Stone–Čech compactification

In the mathematical discipline of general topology, Stone–Čech compactification (or Čech–Stone compactification) is a technique for constructing a universal map from a topological space X to a compact Hausdorff space βX. The Stone–Čech compactification βX of a topological space X is the largest compact Hausdorff space "generated" by X, in the sense that any map from X to a compact Hausdorff space factors through βX (in a unique way). If X is a Tychonoff space then the map from X to its image in βX is a homeomorphism, so X can be thought of as a (dense) subspace of βX. For general topological spaces X, the map from X to βX need not be injective.

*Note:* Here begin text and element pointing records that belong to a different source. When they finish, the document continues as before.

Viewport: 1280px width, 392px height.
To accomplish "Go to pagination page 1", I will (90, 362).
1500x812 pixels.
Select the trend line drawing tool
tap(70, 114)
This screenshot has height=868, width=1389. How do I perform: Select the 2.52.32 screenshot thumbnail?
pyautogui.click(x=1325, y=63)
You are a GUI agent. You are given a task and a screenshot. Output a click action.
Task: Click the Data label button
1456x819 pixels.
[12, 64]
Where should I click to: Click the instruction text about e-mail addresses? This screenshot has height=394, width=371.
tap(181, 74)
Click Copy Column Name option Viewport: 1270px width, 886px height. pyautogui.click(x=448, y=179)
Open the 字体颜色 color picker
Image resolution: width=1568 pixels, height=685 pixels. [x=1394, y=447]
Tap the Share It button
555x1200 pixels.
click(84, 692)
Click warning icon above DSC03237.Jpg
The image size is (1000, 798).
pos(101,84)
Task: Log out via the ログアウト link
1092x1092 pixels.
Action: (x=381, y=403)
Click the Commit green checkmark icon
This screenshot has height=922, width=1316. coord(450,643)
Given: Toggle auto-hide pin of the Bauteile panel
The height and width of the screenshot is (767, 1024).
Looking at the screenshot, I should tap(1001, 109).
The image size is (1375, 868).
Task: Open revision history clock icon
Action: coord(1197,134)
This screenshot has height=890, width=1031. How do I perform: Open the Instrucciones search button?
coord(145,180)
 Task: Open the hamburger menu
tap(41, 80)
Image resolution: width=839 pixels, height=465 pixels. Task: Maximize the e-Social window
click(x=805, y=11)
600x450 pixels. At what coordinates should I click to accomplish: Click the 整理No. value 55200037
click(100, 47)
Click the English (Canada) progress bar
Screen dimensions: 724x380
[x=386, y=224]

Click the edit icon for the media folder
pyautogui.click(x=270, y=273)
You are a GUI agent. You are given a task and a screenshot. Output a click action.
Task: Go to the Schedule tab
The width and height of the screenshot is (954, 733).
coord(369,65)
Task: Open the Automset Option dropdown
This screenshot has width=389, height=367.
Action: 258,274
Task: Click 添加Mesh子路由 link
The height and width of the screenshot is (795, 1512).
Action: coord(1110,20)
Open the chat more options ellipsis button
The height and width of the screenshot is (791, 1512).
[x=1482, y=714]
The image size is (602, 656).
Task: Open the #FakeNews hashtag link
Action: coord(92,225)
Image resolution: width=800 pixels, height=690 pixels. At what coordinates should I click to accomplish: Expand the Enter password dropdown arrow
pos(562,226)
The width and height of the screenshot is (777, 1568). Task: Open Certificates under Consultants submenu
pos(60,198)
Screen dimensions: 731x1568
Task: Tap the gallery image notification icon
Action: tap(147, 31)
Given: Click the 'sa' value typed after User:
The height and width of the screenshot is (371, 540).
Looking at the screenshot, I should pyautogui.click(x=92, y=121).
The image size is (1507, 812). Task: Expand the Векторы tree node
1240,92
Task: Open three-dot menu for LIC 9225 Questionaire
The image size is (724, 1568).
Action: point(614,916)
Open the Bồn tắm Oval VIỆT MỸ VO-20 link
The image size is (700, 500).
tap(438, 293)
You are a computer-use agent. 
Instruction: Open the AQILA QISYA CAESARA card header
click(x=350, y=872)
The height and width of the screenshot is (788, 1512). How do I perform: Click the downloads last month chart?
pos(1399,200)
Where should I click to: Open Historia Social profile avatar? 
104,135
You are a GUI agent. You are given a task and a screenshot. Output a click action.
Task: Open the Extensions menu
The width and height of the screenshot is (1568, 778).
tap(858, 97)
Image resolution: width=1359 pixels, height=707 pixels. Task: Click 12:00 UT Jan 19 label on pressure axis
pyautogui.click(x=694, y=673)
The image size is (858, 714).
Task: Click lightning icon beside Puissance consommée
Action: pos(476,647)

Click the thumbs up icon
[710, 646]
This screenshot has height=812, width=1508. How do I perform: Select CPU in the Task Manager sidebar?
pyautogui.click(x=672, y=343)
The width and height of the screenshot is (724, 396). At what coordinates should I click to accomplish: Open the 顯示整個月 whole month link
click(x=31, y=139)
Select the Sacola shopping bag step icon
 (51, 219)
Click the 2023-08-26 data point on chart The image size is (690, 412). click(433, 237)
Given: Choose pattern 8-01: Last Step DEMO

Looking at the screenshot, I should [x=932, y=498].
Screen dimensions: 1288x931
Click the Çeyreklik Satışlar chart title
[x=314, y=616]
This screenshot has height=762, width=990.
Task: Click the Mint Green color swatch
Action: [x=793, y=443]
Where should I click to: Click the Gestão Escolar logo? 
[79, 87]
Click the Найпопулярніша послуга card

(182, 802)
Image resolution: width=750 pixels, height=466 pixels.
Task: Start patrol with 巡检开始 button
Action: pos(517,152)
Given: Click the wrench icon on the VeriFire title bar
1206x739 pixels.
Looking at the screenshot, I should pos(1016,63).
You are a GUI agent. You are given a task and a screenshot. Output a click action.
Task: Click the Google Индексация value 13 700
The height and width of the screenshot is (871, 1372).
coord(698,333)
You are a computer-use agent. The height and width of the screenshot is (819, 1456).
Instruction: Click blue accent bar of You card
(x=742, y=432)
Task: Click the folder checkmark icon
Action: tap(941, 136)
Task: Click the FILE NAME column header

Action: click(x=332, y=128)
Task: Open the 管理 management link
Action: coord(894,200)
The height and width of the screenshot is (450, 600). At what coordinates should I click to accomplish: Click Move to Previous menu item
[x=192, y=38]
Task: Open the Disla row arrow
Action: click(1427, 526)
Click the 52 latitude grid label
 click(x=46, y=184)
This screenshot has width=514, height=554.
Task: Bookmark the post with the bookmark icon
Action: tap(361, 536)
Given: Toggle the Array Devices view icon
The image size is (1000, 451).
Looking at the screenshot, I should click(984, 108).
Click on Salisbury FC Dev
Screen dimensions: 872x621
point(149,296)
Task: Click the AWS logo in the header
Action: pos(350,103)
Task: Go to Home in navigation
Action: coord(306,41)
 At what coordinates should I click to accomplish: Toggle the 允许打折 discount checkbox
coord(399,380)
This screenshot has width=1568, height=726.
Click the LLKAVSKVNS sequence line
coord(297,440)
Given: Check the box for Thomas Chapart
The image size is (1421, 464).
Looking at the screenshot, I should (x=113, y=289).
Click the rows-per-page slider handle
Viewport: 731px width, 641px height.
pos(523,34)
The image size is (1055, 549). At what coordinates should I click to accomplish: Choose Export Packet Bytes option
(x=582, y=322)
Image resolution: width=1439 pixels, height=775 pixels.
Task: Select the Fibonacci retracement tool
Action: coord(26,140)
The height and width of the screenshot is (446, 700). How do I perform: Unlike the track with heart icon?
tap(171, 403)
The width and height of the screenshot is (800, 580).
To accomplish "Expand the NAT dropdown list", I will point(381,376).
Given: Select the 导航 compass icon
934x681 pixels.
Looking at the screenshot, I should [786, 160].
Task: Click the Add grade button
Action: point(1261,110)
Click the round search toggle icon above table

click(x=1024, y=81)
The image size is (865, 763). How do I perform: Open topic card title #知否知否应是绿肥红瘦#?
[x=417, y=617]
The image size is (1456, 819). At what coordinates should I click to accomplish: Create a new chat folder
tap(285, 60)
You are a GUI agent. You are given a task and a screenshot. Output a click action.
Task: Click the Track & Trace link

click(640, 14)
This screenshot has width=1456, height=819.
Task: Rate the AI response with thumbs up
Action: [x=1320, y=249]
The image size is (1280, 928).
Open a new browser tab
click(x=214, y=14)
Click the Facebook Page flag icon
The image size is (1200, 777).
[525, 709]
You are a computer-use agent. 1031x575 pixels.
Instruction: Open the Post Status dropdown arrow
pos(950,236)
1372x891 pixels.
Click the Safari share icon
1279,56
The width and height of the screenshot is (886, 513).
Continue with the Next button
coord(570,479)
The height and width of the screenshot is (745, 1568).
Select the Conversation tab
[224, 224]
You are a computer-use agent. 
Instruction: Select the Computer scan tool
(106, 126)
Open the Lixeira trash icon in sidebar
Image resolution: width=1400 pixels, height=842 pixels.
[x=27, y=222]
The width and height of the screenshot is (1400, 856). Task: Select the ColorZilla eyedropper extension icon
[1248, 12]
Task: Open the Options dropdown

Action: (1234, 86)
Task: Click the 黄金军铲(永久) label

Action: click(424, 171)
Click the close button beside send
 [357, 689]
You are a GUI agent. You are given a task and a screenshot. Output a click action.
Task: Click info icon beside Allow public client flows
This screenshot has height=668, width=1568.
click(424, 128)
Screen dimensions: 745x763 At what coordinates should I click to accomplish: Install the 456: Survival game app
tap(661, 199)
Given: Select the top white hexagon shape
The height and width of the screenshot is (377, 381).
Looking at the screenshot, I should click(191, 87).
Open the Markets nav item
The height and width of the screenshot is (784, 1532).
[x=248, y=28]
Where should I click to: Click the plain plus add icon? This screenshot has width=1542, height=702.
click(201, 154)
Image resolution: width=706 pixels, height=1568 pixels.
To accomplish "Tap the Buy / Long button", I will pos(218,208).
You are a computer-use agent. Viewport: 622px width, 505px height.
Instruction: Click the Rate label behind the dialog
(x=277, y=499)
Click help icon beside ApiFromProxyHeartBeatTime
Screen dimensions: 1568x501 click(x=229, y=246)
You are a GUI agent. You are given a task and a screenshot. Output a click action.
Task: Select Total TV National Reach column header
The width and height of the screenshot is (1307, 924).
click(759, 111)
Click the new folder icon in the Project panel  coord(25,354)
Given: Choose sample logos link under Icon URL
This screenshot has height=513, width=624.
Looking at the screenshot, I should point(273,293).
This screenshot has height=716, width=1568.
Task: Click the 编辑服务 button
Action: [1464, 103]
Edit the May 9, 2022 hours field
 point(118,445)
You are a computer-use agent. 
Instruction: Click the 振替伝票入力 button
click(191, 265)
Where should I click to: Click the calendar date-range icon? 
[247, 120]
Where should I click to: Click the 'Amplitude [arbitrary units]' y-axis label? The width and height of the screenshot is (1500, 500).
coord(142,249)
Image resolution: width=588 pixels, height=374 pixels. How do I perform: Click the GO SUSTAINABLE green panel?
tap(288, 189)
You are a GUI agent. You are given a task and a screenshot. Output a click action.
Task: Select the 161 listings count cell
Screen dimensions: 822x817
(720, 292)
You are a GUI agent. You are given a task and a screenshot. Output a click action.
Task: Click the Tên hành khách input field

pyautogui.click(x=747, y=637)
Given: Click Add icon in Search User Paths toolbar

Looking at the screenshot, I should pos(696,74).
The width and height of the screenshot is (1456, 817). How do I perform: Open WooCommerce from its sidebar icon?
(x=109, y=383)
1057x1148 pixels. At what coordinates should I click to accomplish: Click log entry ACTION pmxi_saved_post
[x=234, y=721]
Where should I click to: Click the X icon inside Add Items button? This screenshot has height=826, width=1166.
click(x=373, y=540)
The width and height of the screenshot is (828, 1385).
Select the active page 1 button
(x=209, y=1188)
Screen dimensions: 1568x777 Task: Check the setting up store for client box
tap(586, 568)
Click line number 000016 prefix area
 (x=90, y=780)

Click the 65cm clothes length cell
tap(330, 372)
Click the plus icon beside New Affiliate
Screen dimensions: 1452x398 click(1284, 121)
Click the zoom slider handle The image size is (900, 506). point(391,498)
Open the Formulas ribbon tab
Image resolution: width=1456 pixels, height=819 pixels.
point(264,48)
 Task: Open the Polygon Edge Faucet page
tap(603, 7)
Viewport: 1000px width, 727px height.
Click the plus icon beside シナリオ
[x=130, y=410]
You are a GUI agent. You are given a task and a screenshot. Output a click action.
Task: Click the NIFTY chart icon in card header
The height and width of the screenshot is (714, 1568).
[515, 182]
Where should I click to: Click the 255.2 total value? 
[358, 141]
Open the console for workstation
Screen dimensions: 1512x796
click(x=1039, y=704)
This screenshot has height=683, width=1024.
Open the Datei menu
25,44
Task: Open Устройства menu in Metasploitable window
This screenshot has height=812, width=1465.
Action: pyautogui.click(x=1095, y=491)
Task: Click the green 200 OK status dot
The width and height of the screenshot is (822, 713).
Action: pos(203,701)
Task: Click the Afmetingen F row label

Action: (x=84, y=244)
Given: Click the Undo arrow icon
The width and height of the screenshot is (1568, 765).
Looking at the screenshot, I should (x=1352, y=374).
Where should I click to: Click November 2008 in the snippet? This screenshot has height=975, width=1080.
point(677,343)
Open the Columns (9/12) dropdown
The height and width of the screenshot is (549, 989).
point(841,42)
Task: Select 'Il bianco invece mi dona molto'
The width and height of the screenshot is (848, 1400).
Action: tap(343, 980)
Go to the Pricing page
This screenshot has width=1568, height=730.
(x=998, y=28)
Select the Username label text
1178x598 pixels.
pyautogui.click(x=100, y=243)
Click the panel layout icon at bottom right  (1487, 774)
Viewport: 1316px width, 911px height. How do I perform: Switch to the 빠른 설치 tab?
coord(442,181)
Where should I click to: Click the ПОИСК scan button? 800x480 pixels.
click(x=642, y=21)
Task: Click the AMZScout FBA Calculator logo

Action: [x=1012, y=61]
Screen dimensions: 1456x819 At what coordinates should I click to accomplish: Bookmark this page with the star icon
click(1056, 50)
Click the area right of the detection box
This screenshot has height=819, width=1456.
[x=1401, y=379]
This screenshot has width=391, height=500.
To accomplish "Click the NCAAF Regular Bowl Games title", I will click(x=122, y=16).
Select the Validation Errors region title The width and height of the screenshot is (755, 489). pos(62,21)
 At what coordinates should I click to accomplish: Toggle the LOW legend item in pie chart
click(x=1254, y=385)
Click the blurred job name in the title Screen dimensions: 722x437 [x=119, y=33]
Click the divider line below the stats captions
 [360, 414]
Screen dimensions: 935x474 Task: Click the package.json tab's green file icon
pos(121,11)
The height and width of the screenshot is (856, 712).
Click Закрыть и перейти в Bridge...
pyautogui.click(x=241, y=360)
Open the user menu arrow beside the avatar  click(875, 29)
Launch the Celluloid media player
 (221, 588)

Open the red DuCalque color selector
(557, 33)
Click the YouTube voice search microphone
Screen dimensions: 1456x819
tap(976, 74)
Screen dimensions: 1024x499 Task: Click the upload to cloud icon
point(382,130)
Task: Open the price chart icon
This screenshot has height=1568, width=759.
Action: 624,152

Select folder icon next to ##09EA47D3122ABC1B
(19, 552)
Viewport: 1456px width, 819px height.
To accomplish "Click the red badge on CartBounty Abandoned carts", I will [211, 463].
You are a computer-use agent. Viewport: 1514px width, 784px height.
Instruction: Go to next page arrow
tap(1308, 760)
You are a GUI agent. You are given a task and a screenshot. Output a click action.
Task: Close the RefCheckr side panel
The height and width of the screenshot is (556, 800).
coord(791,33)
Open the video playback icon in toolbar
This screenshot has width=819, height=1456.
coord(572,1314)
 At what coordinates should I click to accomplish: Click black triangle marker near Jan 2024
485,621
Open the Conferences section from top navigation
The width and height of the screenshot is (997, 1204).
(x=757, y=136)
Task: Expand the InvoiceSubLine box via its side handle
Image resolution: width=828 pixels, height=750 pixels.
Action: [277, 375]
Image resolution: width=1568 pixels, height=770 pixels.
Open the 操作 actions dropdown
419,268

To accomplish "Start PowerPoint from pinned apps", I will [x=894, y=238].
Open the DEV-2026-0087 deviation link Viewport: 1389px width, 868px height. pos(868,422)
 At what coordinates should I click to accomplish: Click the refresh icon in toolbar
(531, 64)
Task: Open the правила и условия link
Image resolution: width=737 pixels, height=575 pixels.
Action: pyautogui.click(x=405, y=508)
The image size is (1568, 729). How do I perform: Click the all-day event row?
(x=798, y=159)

A form of the axiom of choice is required to prove that every topological space has a Stone–Čech compactification. Even for quite simple spaces X, an accessible concrete description of βX often remains elusive. In particular, proofs that βN \ N is nonempty do not give an explicit description of any particular point in βN \ N.

The Stone–Čech compactification occurs implicitly in a paper by Tychonoff (1930) and was given explicitly by Marshall Stone (1937) and Eduard Čech (1937).

The Stone–Čech compactification βX is a compact Hausdorff space together with a continuous map from X that has the following universal property: any continuous map f: X → K, where K is a compact Hausdorff space, extends uniquely to a continuous map βf: βX → K.

As is usual for universal properties, this universal property, together with the fact that βX is a compact Hausdorff space containing X, characterizes βX up to homeomorphism.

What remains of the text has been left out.